活性化protein Cはproteinase-activated receptor 1 を介して神経障害性疼痛を抑制する

• Published in: 日本薬理学会年会要旨集 p. 1-B-SS08-3
• Main Authors: 圓尾, 賢悟, 池田, 裕哉, 坪田, 真帆, 王, 登莉, 西堀, 正洋, 南, 達郎, 伊藤, 彰敏, 川畑, 篤史
• Format: Journal Article
• Language: Japanese
• Published: 公益社団法人 日本薬理学会 2022
• Subjects: anticoagulant; pain; peripheral nervous system
• ISSN: 2435-4953
• DOI: 10.1254/jpssuppl.96.0_1-B-SS08-3

The prevention of oxaliplatin-induced peripheral neuropathy (OIPN) by thrombomodulin alfa (TMα) involves thrombin-dependent activation of protein C (PC) and thrombin-activatable fibrinolysis inhibitor (TAFI), in addition to inactivation of high mobility group box 1 (HMGB1).
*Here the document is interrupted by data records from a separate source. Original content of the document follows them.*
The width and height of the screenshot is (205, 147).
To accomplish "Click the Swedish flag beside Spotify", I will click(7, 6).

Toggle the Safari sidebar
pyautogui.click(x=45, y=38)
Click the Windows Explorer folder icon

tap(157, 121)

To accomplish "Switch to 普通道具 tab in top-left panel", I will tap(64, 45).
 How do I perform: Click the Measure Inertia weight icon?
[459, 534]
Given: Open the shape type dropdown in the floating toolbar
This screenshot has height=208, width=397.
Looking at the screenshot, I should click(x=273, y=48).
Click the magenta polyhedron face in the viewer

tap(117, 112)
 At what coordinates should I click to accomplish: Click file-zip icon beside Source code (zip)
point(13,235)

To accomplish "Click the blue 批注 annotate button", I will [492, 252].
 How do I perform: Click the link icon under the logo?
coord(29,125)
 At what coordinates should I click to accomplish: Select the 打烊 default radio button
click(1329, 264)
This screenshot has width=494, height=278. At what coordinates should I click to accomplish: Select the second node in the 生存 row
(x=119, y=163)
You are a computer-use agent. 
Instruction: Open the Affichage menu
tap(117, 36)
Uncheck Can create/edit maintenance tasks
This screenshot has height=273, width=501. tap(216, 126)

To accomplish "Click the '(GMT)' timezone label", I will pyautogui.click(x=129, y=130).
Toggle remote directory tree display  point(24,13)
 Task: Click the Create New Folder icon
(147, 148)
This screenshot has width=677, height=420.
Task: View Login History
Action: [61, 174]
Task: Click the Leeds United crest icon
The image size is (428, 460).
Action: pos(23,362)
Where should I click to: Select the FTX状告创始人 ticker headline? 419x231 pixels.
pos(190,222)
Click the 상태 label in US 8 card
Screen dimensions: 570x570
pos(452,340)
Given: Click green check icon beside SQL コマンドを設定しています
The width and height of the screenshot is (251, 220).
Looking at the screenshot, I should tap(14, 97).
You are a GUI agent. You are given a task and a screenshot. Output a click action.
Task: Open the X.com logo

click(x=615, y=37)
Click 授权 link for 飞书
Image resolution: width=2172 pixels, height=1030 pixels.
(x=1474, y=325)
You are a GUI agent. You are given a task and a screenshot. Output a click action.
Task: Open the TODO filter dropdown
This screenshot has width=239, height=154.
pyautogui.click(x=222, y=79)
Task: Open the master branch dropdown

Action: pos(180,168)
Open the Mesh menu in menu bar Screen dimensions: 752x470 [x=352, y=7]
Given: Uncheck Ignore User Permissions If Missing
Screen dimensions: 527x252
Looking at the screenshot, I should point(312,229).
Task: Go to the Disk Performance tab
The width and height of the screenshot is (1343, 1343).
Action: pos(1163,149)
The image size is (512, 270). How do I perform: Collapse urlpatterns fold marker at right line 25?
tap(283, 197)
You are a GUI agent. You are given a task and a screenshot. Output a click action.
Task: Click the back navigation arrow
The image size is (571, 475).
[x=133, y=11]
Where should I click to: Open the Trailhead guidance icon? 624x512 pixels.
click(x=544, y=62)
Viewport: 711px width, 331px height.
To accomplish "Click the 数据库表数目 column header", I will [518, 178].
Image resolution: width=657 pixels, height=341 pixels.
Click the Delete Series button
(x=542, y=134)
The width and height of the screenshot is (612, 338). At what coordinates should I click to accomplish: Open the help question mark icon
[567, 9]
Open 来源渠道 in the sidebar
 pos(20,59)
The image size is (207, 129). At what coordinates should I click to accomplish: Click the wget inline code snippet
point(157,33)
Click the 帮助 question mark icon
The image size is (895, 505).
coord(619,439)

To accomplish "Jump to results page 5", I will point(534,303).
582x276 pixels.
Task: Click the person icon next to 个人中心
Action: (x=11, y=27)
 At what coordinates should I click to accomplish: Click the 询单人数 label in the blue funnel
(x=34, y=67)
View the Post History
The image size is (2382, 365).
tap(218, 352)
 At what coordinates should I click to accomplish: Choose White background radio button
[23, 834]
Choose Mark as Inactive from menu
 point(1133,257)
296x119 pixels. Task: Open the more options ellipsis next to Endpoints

We have demonstrated that complement C5a, degradable by activated TAFI (TAFIa), known as carboxypeptidase B (CPB), is involved in OIPN development. In the present study, we examined the effect of APC on OIPN as well as surgically induced neuropathic pain in mice, and asked whether proteinase-activated receptor 1 (PAR1) would participate in the effects of APC in those neuropathic pain models, given that APC is an unbiased or biased agonist of PAR1. The OIPN in mice was prevented fully by TMα, an anti-HMGB1-neutralizing antibody (HAb) or TAFIa/CPB, and, to a lesser extent, by APC. Vorapaxar, a PAR1 antagonist, completely and partially canceled the anti-OIPN effects of APC and TMα, respectively. Interestingly, the neuropathic allodynia caused by partial sciatic nerve ligation was also abolished by TMα, and reduced by HAb or APC, and the effect of APC was reversed by vorapaxar. Our data suggest that PAR1 is involved in the preventive effects of APC and, in part, of TMα on OIPN and surgically induced neuropathic pain.